━━━━━ Exercise data ━━━━━

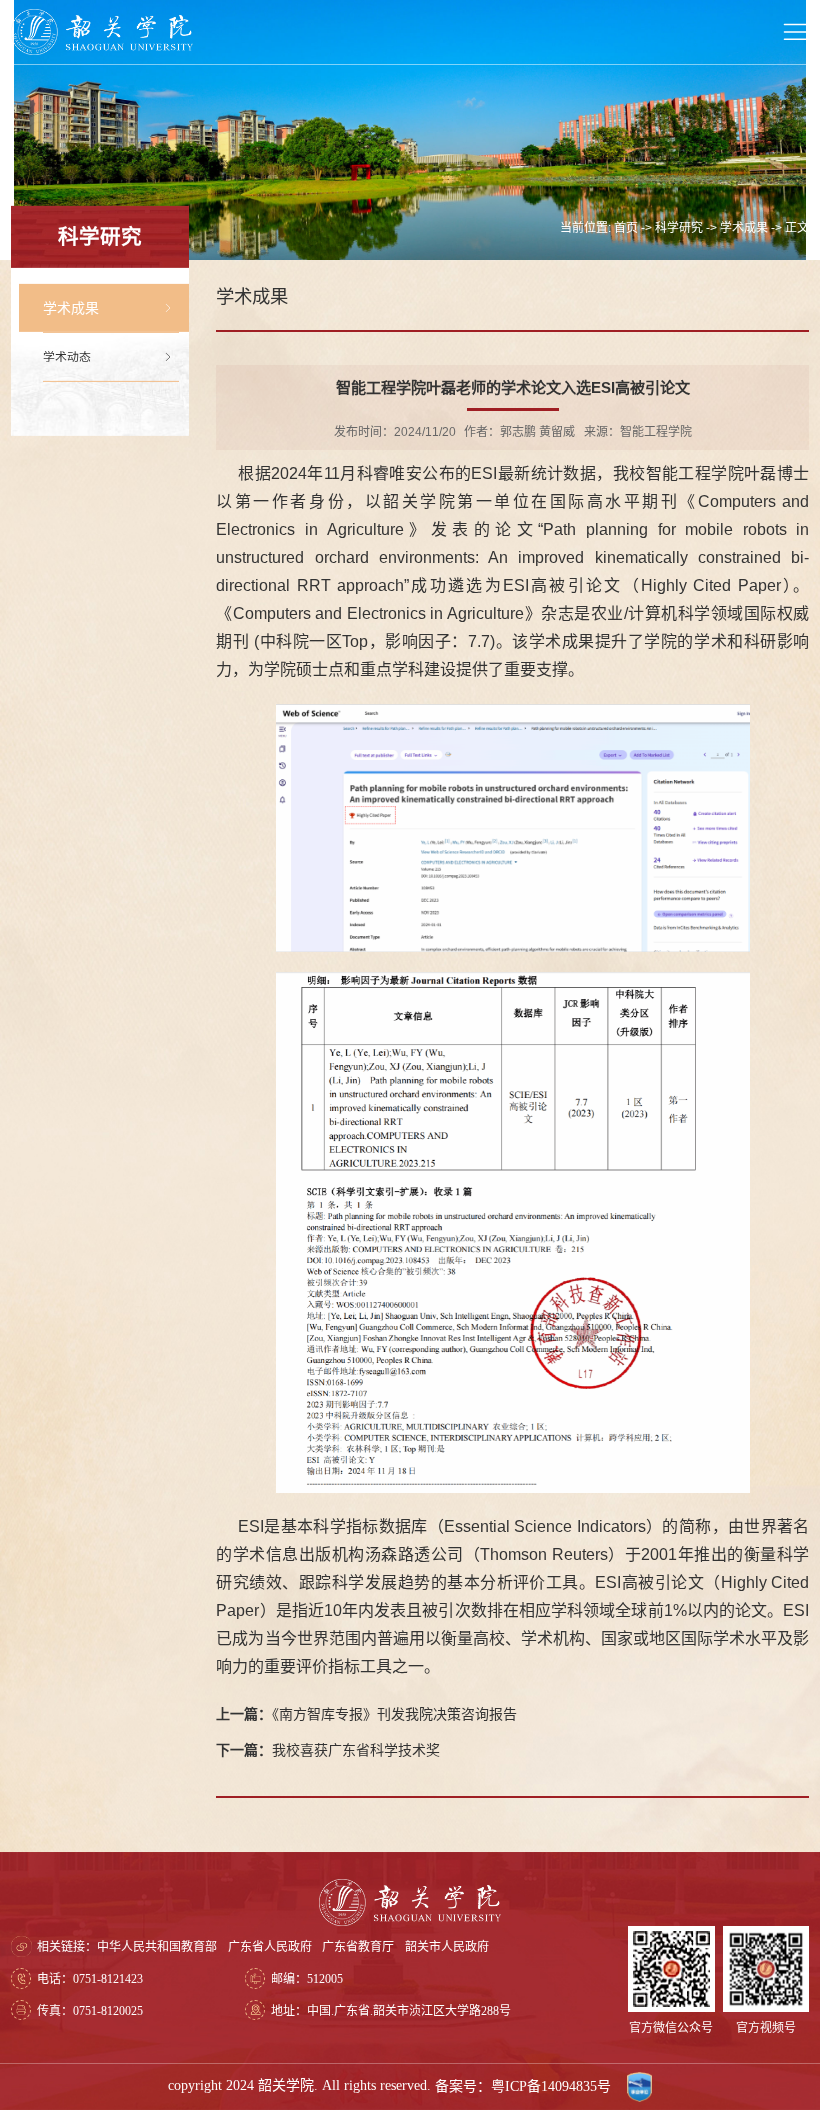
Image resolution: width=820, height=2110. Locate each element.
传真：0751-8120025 (90, 2011)
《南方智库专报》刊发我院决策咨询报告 (366, 1714)
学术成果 (744, 228)
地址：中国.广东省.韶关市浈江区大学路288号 (391, 2011)
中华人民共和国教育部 (157, 1947)
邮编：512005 (307, 1979)
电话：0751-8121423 (90, 1979)
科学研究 (679, 228)
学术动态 (67, 357)
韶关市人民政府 (447, 1947)
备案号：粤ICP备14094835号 (525, 2086)
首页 (626, 228)
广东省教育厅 (358, 1947)
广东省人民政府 (270, 1947)
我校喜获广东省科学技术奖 (328, 1750)
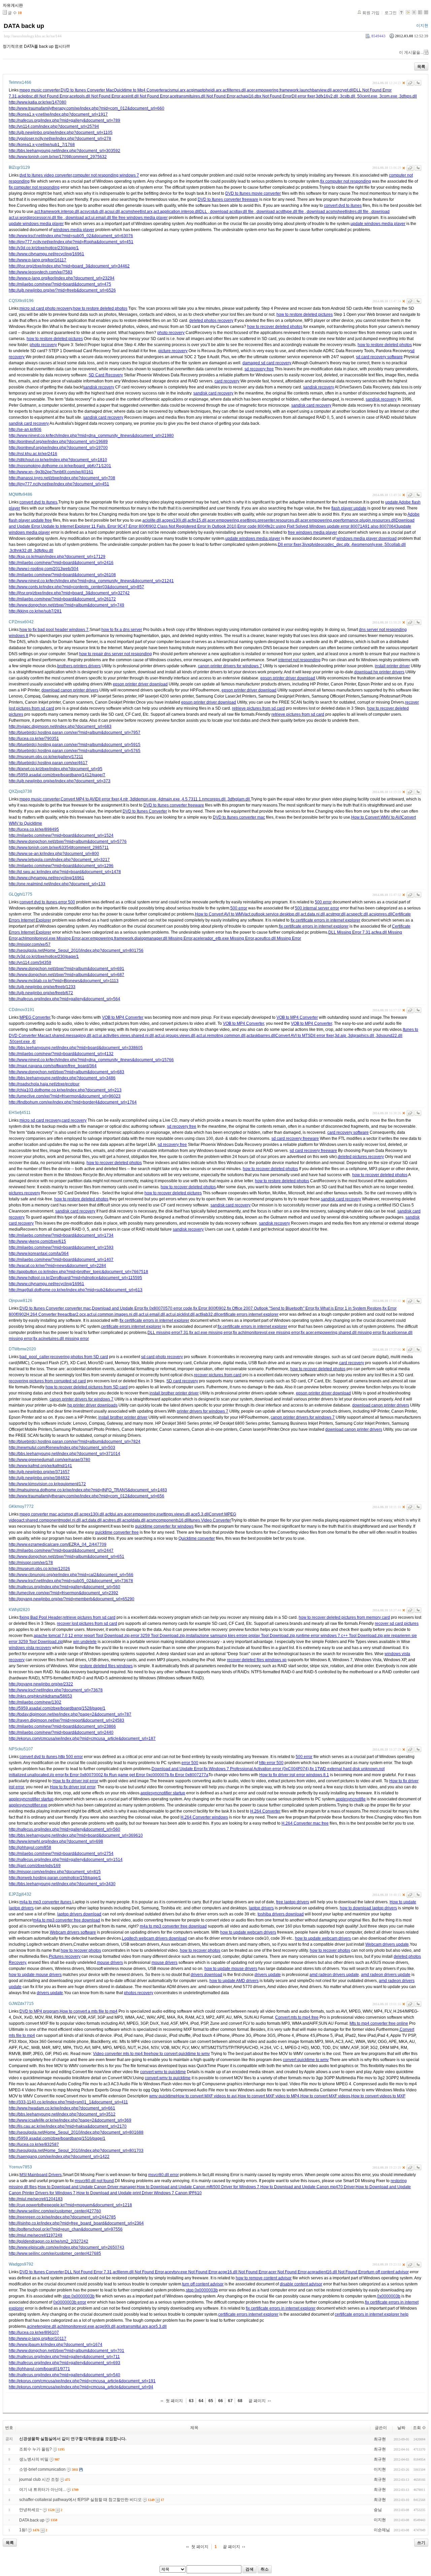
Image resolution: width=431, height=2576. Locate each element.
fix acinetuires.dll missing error (61, 1338)
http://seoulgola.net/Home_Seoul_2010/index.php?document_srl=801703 (76, 2150)
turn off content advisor (388, 2272)
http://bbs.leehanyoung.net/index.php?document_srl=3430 (62, 1883)
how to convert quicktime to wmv (180, 2053)
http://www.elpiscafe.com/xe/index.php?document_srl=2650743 (66, 2247)
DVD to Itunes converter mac (239, 817)
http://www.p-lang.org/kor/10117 (37, 2338)
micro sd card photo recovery (46, 308)
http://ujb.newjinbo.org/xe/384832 (39, 1478)
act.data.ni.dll (313, 914)
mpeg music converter (40, 90)
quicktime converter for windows (164, 1526)
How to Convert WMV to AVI (376, 817)
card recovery (226, 381)
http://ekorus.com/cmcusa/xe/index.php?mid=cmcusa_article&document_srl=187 (82, 1738)
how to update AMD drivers (234, 1980)
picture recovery (173, 350)
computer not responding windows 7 (106, 175)
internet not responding (299, 660)
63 (191, 2400)
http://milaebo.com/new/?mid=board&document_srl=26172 (62, 599)
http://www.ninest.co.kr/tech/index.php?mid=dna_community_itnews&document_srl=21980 (91, 435)
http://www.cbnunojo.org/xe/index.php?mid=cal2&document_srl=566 (71, 1574)
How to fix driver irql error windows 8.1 (294, 1774)
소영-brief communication (42, 2469)
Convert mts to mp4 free (297, 2017)
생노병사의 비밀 (33, 2459)
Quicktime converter (196, 1538)
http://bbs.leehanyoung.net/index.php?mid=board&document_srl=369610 (76, 1835)
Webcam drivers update (387, 1944)
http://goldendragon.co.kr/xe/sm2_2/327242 (48, 2241)
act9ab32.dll (207, 1314)
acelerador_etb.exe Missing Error (223, 938)
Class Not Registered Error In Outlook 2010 (196, 526)
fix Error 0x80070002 (84, 1774)
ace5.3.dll (200, 1514)
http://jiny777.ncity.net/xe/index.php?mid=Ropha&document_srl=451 (71, 241)
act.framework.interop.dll (56, 211)
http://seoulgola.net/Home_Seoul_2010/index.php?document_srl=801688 (76, 2132)
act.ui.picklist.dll (180, 1314)
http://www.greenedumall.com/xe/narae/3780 (49, 1459)
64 (201, 2400)
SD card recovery (182, 1381)
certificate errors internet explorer (248, 1314)
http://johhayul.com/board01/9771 (39, 2368)
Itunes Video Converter (210, 1520)
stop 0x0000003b (202, 2290)
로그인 (391, 12)
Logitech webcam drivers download (154, 1938)
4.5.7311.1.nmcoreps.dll (204, 799)
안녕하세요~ (30, 2509)
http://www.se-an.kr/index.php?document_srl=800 (54, 853)
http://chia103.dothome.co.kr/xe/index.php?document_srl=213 (65, 1090)
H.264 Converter (265, 1811)
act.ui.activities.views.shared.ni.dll (123, 1035)
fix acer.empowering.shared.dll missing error (341, 1332)
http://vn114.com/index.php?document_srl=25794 (54, 126)
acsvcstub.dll (92, 211)
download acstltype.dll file (280, 211)
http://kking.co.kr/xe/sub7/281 (35, 611)
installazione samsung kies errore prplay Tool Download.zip (240, 1635)
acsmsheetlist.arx (137, 211)
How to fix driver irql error (75, 1781)
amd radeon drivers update (334, 1974)
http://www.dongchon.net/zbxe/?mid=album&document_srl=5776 (68, 841)
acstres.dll (112, 1520)
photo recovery (171, 332)
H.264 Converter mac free (305, 1823)
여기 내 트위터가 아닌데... (42, 2489)
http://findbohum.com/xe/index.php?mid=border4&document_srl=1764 (73, 1102)
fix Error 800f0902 (209, 1308)
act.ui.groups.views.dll (175, 1035)
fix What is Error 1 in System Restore (348, 1308)
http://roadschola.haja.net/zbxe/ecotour (44, 1084)
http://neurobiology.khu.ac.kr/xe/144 (33, 36)
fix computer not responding (345, 181)
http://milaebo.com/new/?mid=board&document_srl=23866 (62, 1726)
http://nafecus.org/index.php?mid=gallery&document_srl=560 (64, 1586)
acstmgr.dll (335, 914)
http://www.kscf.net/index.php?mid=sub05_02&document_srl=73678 (71, 1580)
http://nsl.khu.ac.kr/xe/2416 (33, 453)
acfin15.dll (197, 520)
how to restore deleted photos (100, 308)
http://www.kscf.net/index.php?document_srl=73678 (56, 1690)
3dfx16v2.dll (327, 96)
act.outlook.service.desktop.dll (272, 914)
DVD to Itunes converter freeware (228, 199)
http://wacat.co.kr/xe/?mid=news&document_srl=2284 (57, 1265)
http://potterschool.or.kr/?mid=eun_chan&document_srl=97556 (66, 2229)
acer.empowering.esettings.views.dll (157, 1514)
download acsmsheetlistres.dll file (337, 211)
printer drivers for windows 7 (202, 1411)
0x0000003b (388, 2296)
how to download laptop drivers (368, 1908)
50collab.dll (395, 544)
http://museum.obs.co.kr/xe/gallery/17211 (46, 756)
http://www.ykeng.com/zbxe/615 (37, 1241)
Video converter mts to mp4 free (122, 2053)
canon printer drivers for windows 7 (230, 666)
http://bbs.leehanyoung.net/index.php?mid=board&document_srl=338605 (76, 1047)
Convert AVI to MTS (292, 1035)
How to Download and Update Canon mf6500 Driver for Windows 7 (198, 2187)
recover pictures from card (217, 1375)
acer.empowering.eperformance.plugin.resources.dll (348, 520)
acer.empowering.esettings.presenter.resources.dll (253, 520)
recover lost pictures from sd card (87, 1623)
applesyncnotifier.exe (28, 1805)
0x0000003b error (69, 2302)
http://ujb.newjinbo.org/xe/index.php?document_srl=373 (59, 781)
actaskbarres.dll (260, 1035)
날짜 (401, 2427)
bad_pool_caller (34, 1356)
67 (230, 2400)
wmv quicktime (162, 2096)
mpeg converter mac (38, 1514)
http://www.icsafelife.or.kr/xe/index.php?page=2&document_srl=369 (70, 2120)
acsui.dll (112, 211)
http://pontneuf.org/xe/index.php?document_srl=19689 (58, 441)
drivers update (268, 1974)
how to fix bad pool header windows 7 (54, 629)
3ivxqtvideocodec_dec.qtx (326, 544)
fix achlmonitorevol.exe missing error (266, 1332)
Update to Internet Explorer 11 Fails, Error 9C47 (84, 526)
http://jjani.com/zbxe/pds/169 (35, 1865)
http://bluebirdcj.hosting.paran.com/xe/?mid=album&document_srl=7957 (74, 732)
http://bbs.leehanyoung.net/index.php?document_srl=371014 (64, 1453)
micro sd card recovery (40, 1120)
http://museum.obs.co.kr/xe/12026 (39, 1568)
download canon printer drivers (69, 690)
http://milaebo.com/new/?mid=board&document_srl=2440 (61, 1732)
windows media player (73, 229)
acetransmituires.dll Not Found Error (202, 96)
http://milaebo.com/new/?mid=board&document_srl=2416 (61, 562)
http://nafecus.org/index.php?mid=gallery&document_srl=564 (64, 999)
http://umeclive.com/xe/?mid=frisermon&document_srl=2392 (63, 1593)
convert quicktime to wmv (306, 2059)
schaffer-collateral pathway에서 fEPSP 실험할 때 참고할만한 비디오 (80, 2499)
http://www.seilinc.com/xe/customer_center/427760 (55, 2211)
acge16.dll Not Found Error (242, 2272)
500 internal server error (317, 908)
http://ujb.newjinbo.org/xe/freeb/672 (41, 993)
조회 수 (419, 2427)
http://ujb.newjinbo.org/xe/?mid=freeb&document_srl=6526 (62, 290)
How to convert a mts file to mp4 (89, 2011)
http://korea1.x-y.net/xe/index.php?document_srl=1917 (58, 114)
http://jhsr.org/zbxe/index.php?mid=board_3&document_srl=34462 (69, 266)
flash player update (348, 508)
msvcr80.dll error (163, 2174)
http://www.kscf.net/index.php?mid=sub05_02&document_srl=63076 (71, 235)
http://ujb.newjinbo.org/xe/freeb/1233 (42, 986)
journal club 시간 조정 (39, 2479)
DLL (203, 211)
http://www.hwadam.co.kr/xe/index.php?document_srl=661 (62, 2108)
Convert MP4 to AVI (78, 799)
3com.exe (388, 96)
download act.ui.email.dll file (92, 217)
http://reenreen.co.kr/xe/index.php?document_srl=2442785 (62, 2217)
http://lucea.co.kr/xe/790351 (34, 738)
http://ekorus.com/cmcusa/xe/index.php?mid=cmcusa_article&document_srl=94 (81, 2387)
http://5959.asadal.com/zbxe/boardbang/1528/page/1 (57, 1708)
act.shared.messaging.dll (68, 1035)
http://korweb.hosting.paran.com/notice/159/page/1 (55, 1877)
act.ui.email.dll (152, 1314)
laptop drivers (261, 1908)
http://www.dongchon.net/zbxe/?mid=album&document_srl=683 (66, 1072)
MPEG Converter (35, 1017)
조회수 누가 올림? (35, 2449)
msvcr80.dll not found (94, 2180)
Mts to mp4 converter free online (379, 2023)
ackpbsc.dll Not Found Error (43, 96)
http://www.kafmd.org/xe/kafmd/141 (40, 1465)
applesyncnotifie (351, 1799)
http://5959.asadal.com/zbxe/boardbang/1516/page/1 (57, 2138)
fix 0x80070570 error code (168, 1308)
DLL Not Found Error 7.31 (88, 2272)
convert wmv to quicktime (163, 2071)
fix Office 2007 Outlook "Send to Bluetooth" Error (270, 1308)
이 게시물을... (411, 52)
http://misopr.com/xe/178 (31, 1562)
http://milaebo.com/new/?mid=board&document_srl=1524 (61, 835)
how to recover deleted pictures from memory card (344, 1617)
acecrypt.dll (343, 90)
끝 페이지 (257, 2400)
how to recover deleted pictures (173, 1193)
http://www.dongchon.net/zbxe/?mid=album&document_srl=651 (66, 1556)
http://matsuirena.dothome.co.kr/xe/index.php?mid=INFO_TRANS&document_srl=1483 (88, 1490)
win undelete (85, 1641)
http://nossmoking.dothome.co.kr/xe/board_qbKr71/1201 (60, 465)
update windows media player (36, 223)
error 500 (66, 902)
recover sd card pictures (397, 1623)
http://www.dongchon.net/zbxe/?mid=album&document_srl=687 (66, 974)
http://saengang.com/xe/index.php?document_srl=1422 (59, 2156)
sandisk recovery (98, 387)
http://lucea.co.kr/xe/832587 (34, 2144)
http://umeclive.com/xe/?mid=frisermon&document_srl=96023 (65, 1096)
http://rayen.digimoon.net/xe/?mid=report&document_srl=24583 (66, 1720)
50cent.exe (367, 96)
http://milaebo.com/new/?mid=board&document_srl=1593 (61, 1247)
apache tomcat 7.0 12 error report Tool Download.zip (82, 1635)
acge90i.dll (105, 2326)
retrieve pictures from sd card (258, 708)
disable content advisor (301, 2284)
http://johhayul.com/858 (30, 1847)
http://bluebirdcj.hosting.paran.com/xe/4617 (48, 762)
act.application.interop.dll (176, 211)
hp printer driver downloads (92, 1405)
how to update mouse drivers (230, 1968)
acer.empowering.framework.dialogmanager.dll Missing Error (136, 938)
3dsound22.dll (389, 1035)
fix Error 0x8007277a (189, 1774)
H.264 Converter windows (204, 1817)
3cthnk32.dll (21, 550)
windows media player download (366, 538)
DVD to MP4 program (39, 2011)
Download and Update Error (117, 1308)
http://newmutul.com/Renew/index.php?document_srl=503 (62, 1447)
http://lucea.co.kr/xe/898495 (34, 829)
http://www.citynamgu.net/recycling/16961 (46, 254)
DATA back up (24, 26)
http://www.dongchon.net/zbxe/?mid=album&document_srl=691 (66, 968)
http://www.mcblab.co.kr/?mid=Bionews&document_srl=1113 (64, 980)
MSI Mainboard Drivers (41, 2174)
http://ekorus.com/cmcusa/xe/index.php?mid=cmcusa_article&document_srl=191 (82, 2381)
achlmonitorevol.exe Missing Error (49, 938)
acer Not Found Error (287, 2272)
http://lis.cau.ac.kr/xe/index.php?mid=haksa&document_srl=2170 (68, 2126)
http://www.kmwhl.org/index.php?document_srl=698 (56, 1841)
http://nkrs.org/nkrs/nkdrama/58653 (40, 1696)
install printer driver (392, 666)
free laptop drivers (292, 1902)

━━━━━

● **Exercise**: Begin at the top of the records above and retype each line exactly until the line containing "act9ab32.dll (207, 1314)", which is included. Skip all pictures.

● **The answer**:
Image resolution: width=820, height=2110. Locate each element.
传真：0751-8120025 (90, 2011)
《南方智库专报》刊发我院决策咨询报告 (366, 1714)
学术成果 (744, 228)
地址：中国.广东省.韶关市浈江区大学路288号 (391, 2011)
中华人民共和国教育部 (157, 1947)
邮编：512005 (307, 1979)
电话：0751-8121423 (90, 1979)
科学研究 (679, 228)
学术动态 (67, 357)
韶关市人民政府 (447, 1947)
备案号：粤ICP备14094835号 (525, 2086)
首页 (626, 228)
广东省教育厅 (358, 1947)
广东省人民政府 (270, 1947)
我校喜获广东省科学技术奖 (328, 1750)
Image resolution: width=431, height=2576. Locate each element.
fix acinetuires.dll missing error (61, 1338)
http://seoulgola.net/Home_Seoul_2010/index.php?document_srl=801703 (76, 2150)
turn off content advisor (388, 2272)
http://bbs.leehanyoung.net/index.php?document_srl=3430 (62, 1883)
how to convert quicktime to wmv (180, 2053)
http://www.elpiscafe.com/xe/index.php?document_srl=2650743 (66, 2247)
DVD to Itunes converter mac (239, 817)
http://www.p-lang.org/kor/10117 (37, 2338)
micro sd card photo recovery (46, 308)
http://ujb.newjinbo.org/xe/384832 (39, 1478)
act.data.ni.dll (313, 914)
mpeg music converter (40, 90)
quicktime converter for windows (164, 1526)
How to Convert WMV to AVI (376, 817)
card recovery (226, 381)
http://ekorus.com/cmcusa/xe/index.php?mid=cmcusa_article&document_srl=187 (82, 1738)
how to update AMD drivers (234, 1980)
picture recovery (173, 350)
computer not responding windows 7 (106, 175)
internet not responding (299, 660)
63 (191, 2400)
http://milaebo.com/new/?mid=board&document_srl=26172 (62, 599)
http://www.ninest.co.kr/tech/index.php?mid=dna_community_itnews&document_srl=21980 (91, 435)
http://www.cbnunojo.org/xe/index.php?mid=cal2&document_srl=566 (71, 1574)
How to fix driver irql error windows 8.1 (294, 1774)
소영-brief communication (42, 2469)
Convert mts to mp4 free (297, 2017)
생노병사의 비밀 (33, 2459)
Quicktime converter (196, 1538)
http://bbs.leehanyoung.net/index.php?mid=board&document_srl=369610 (76, 1835)
Webcam drivers update (387, 1944)
http://goldendragon.co.kr/xe/sm2_2/327242 (48, 2241)
act9ab32.dll (207, 1314)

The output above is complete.